### TASKS TO COMPLETE
**1)** In the article on the self-healing electronic skin, what does the gel that makes up the skin consist of?
**2)** Pick up the article on the self-healing electronic skin from its last sentence and keep writing.

Water-resistant electronic skin introduced for self-healing abilities

    A team of researchers at the National University of Singapore (NUS), inspired by Jellyfish, have discovered an electronic skin with a similar functionality. The electronic skin is transparent, touch-sensitive, stretchable, and have an ability to repair itself in both, wet and dry conditions, even in air or when submerged in water.

    There are wide ranging uses for the novel material, from water-resistant touch screens to aquatic soft robots aimed at mimicking biological tissues.

    The innovation has been developed by Assistant Professor Benjamin Tee and his team from the Department of Materials Science and Engineering, along with collaborators from Tsinghua University and the University of California Riverside.

    Commenting on the experience in this research area, Tee said, “One of the challenges with many self-healing materials today is that they are not transparent and they do not work efficiently when wet. These drawbacks make them less useful for electronic applications such as touchscreens which often need to be used in wet weather conditions.”

    He continued, “With this idea in mind, we began to look at jellyfishes, they are transparent, and able to sense the wet environment. So, we wondered how we could make an artificial material that could mimic the water-resistant nature of jellyfishes and yet also be touch sensitive.”

    The Electronic skin project has been succeeded by creating a gel consisting of a fluorocarbon-based polymer with a fluorine-rich ionic liquid. The self-healing property in this material is achieved, by the combination of the polymer network with the ionic liquid via highly reversible ion-dipole interactions.

[Stored data]
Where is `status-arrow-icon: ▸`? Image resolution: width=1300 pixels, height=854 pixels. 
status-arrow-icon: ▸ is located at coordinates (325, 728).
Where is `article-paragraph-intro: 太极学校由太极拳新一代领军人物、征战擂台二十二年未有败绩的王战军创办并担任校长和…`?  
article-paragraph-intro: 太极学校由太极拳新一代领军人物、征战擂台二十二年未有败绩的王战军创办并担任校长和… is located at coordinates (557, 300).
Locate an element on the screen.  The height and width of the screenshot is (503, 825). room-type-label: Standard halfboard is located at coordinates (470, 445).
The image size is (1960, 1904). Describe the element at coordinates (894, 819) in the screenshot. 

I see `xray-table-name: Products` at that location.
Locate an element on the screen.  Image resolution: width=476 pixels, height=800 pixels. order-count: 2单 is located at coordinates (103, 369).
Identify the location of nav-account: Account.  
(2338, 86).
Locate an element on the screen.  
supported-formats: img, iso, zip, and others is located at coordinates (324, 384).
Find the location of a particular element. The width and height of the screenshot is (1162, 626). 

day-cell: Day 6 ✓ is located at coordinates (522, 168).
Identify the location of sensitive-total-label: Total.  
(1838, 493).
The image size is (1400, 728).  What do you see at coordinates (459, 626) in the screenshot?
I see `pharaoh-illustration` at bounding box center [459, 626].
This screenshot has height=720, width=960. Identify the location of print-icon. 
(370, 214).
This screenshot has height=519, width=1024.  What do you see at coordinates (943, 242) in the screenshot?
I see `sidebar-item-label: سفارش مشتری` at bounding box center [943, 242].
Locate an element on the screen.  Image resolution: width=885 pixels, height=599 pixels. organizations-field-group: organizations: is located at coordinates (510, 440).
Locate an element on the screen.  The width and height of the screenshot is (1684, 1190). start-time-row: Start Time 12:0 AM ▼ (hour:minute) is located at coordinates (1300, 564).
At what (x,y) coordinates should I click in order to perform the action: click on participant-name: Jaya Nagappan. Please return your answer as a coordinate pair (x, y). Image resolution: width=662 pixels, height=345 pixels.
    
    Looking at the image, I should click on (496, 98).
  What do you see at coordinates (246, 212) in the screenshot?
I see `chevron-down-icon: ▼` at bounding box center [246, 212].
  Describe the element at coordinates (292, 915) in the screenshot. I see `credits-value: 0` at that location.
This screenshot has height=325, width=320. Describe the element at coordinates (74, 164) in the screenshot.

### RESULTS FOR EACH TASK
**1)** A fluorocarbon-based polymer with a fluorine-rich ionic liquid.

**2)**
    Next Generation Soft robots

    The electronic skin is created by printing the novel material into electronic circuits. As a soft and stretchable material, its electrical properties change when being touched, pressed or strained.

    Soft robots, and soft electronics in general, aim to mimic biological tissues to make them more mechanically compliant for human-machine interactions. In addition to conventional soft robot applications, this novel material’s waterproof technology enables the design of amphibious robots and water-resistant electronics.

    One further advantage of this self-healing electronic skin is the potential it has to reduce waste. Assistant Professor Tee explained, “Millions of tonnes of electronic waste from broken mobile phones, tablets, etc. are generated globally every year. We are hoping to create a future where electronic devices made from intelligent materials can perform self-repair functions to reduce the amount of electronic waste in the world.”